The Pin Cushion specializes in custom sewing and embroidery work. They also do alterations and mending. Reddington and her staff enjoy the creative side of the business too, and they make custom wedding dresses, evening gowns, and prom dresses.
Reddington’s skills in the custom sewing business are well known by the Wasatch Front fashion industry. She has played a major role in helping a new fashion business make an explosive entry into the recently identified modesty fashion market.

Pam Reddington, owner and operator of The Pin Cushion, at one of her computerized sewing machines.

Last year, a former LDS woman missionary who couldn’t find a modest party dress to wear to a formal dinner date, formed the MikaRose Company. After her fruitless quest in Salt Lake City to find dinner wear appropriate to LDS standards, the New York native, Michella Lawson, designed her own line of dresses and began selling the idea to her friends. The business is growing exponentially.
As the MikaRose business began, Lawson heard about, and contacted Reddington at The Pin Cushion in Helper. Reddington and her staff make the first dresses in each series from the original patterns made by MikaRose. As they make the prototype dresses, The Pin Cushion people make adjustments and recommendations about the patterns and the manufacturing process. Their recommendations are then used to set the final patterns before the dresses reach the full production stage.
The prototype dresses made at The Pin Cushion are the dresses worn by professional models at fashion shows where MikaRose solicits orders.

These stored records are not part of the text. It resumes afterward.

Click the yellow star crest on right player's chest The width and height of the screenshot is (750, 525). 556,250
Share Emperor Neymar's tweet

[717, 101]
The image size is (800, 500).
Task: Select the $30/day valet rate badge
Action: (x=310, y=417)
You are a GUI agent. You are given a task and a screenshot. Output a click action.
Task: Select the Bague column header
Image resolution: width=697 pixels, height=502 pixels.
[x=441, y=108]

MikaRose sells primarily to the boutique and specialty markets and not to the big box chain department stores.
The Pin Cushion fills many small orders for MikaRose, but often production orders are for thousands of pieces, and the Helper company has chosen, so far, to remain in the design and prototype side of the business.
Reddington was recently contacted by another new company about contracting her skills and expertise to help design and manufacture modest swim wear.

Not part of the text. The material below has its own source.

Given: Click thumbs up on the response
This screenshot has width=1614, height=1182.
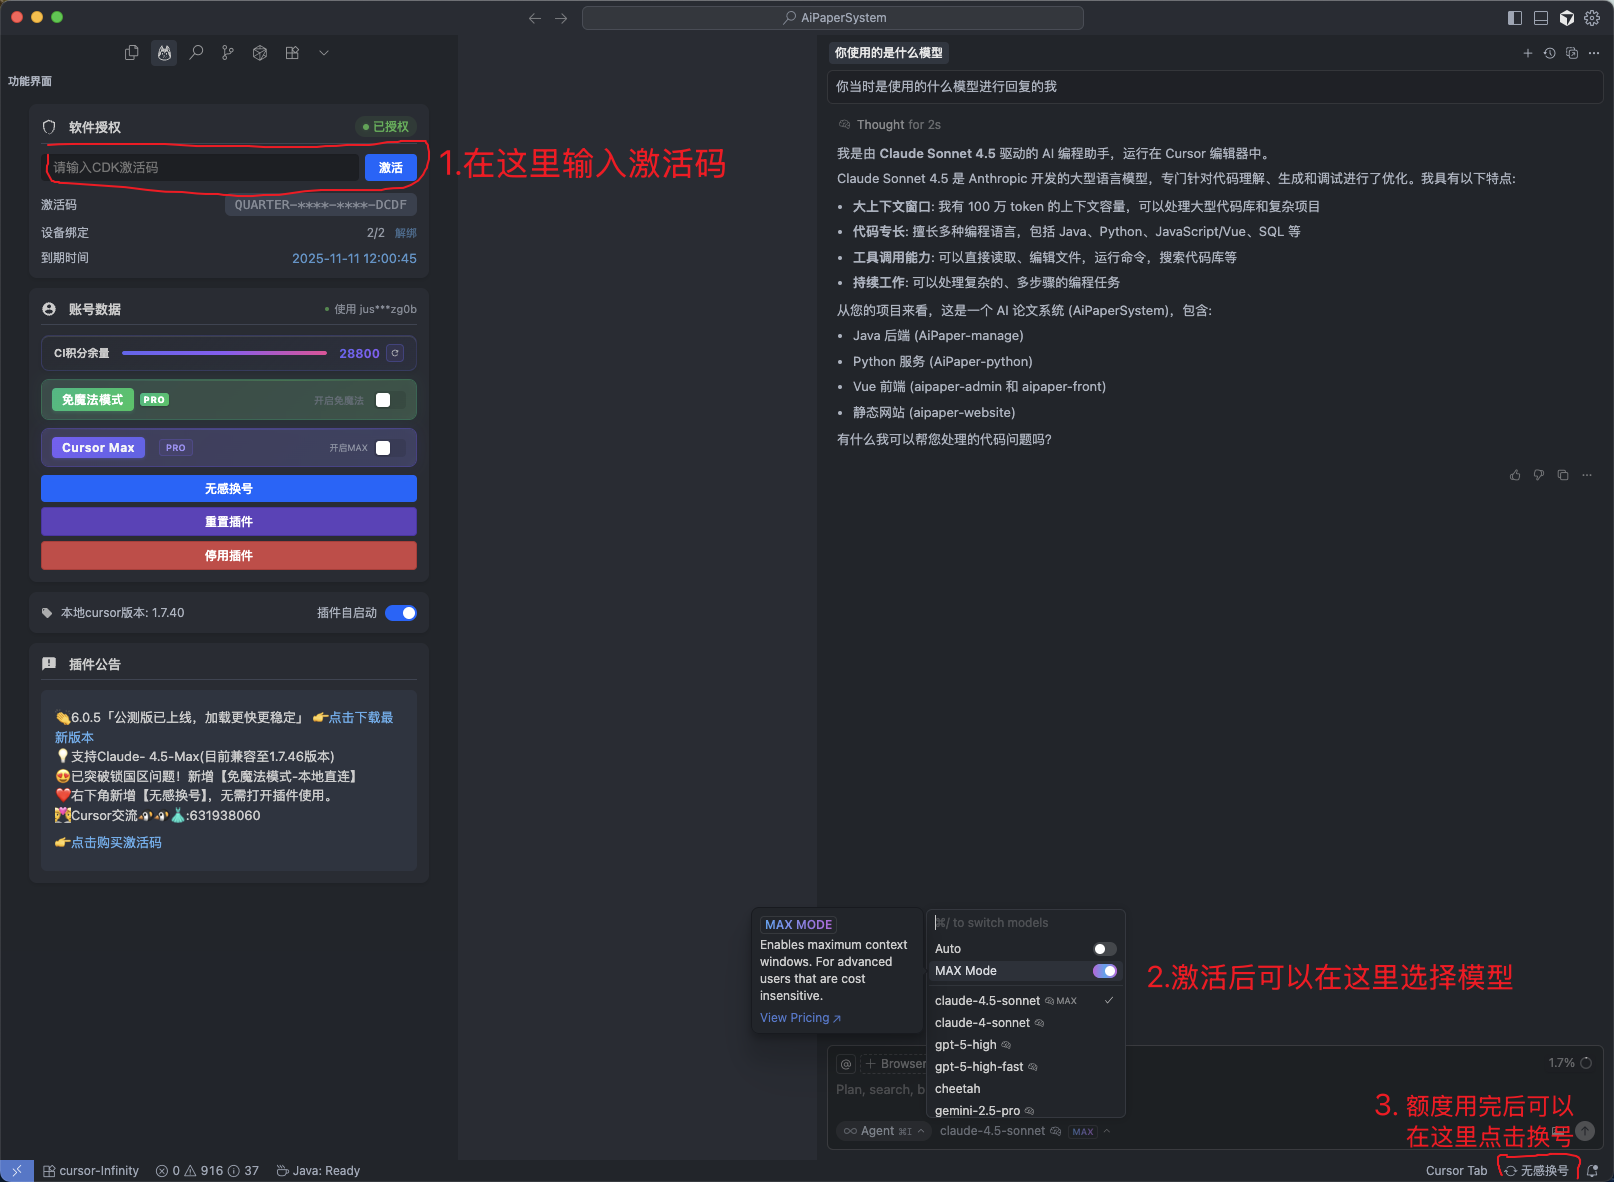Looking at the screenshot, I should [1515, 475].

The sewing machinery at The Pin Cushion is fully computerized, and the company does specialty digitized logos and embroidery work. Reddington will custom design logos if the customer wishes, or The Pin Cushion will copy an existing logo to be embroidered on caps, jackets, T-shirts, coats, etc. They also do monogrammed work on items like towels, bathrobes, tablecloths, napkins, and handkerchiefs.

Pam Reddington shows off a custom wedding gown at The Pin Cushion in Helper.

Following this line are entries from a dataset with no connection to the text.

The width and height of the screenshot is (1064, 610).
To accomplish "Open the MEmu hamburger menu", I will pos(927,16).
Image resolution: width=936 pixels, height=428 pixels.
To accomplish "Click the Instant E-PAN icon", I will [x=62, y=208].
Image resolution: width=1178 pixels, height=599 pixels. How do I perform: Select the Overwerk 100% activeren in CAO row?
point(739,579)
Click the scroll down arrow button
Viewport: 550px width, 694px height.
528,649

Some of Reddington’s most creative work is done on jeans. She offers several examples of custom embroidery work to make an old pair of jeans, or a denim jacket, come alive. Some of her embroidery work is enhanced with sequins and beads in colorful styles and creations.
The company makes custom blankets and quilts, and a wonder of the modern age of computerized imagery is that photographs can be transferred to the fabric to make specialty items like family photo quilts, or custom T-shirts.
The Pin Cushion also offers custom wedding dresses and evening gowns. A fine example of a one-of -a-kind wedding gown is currently on display in the showroom, with hand-sewn beads worked into the embroidery.
Reddington says that some of the most fun is in designing costumes and specialty items for her customers. She does Halloween and historical costumes, and she made the colorful flags that line Helper’s Main Street. A recent order was for a special designed sling for a customer to carry her small dog while riding her bike. “Sometimes we have people, often tourists, just walk in off the street and ask us to make some real crazy stuff. It’s a lot of fun,” says Reddington.
The Pin Cushion will have an Internet website on line very soon where all of their wares and services will be outlined. The address will be www.pincushion.org.